EuGH: Pflicht zur Kooperation mit öffentlichen Auftraggebern europarechtlich zulässig

Der EuGH stellt fest (Urteil vom 24. Oktober 2018 – C-124/17), dass eine Bestimmung des nationalen Rechts, die neben der europarechtlich vorgeschriebenen Zusammenarbeit mit den Ermittlungsbehörden auch eine Zusammenarbeit mit dem öffentlichen Auftraggeber verlangt, europarechtlich nicht zu beanstanden ist. Diese Zusammenarbeit muss allerdings auf die Maßnahmen beschränkt sein, die für die betreffende Prüfung unbedingt erforderlich sind. Das Unternehmen ist daher verpflichtet, dem Auftraggeber den angeforderten Bußgeldbescheid zu übergeben und muss gegebenenfalls auch Fragen des öffentlichen Auftraggebers zu den durchgeführten Selbstreinigungsmaßnahmen beantworten.
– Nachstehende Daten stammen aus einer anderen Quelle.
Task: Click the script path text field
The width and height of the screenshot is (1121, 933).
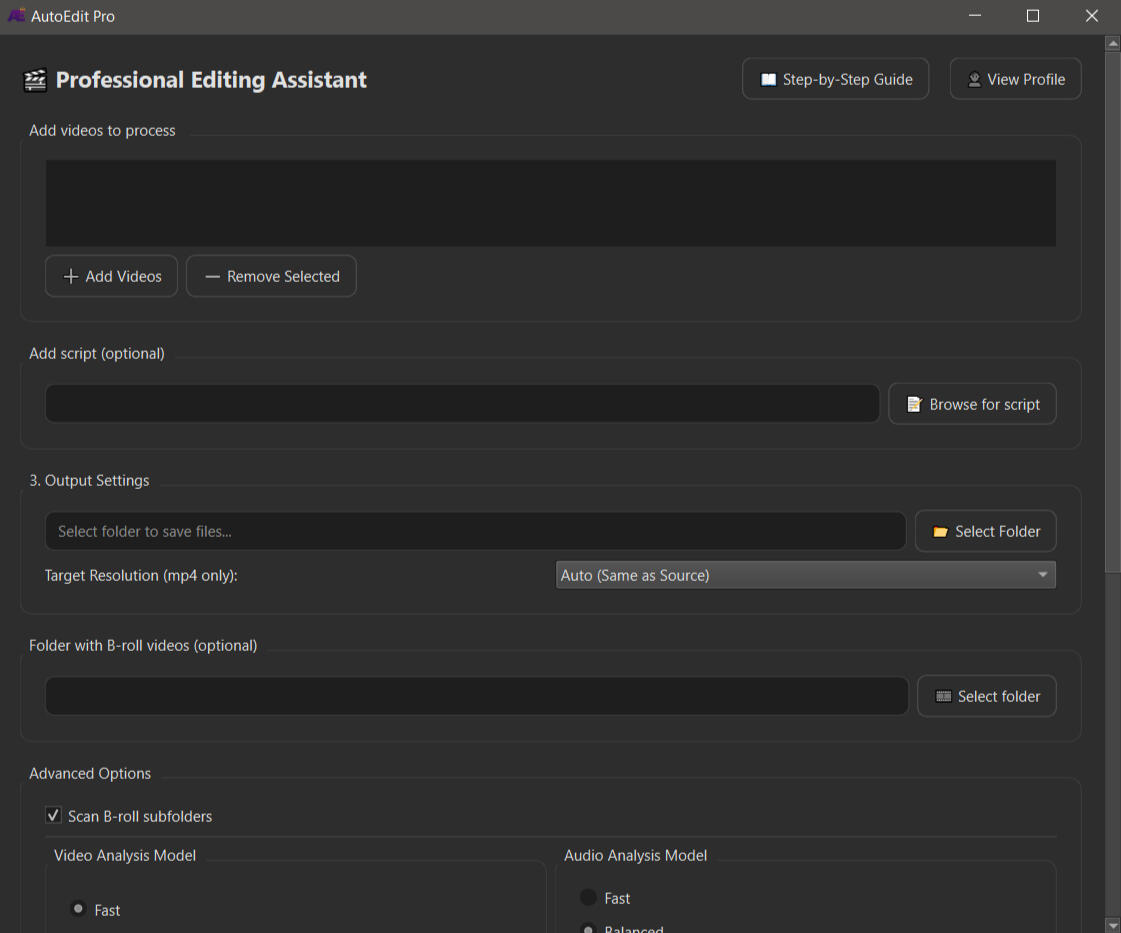Action: point(462,404)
Der EuGH stellt ferner klar, dass der höchstens zulässige Ausschlusszeitraum von drei Jahren ab dem Datum der Entscheidung der für die Ahndung des Rechtsverstoßes zuständigen Behörde läuft, hier also ab der Bußgeldentscheidung des Bundeskartellamtes.

Fazit: Pflicht zur Kooperation erleichtert öffentlichen Auftraggebern die Informationsbeschaffung

Die im deutschen Vergaberecht enthaltene Pflicht von Unternehmen zur Zusammenarbeit mit dem Auftraggeber und zur Übergabe des Bußgeldbescheids ist europarechtlich nicht zu beanstanden. Sie erleichtert öffentlichen Auftraggebern nicht nur die Ermittlung relevanter Sachverhalte. Sie können sich auf diesem Wege auch wertvolle Informationen beschaffen, die sie benötigen, um Schäden, die ihnen aufgrund von Kartellrechtsverstößen entstanden sind, bei den Kartellanten geltend zu machen.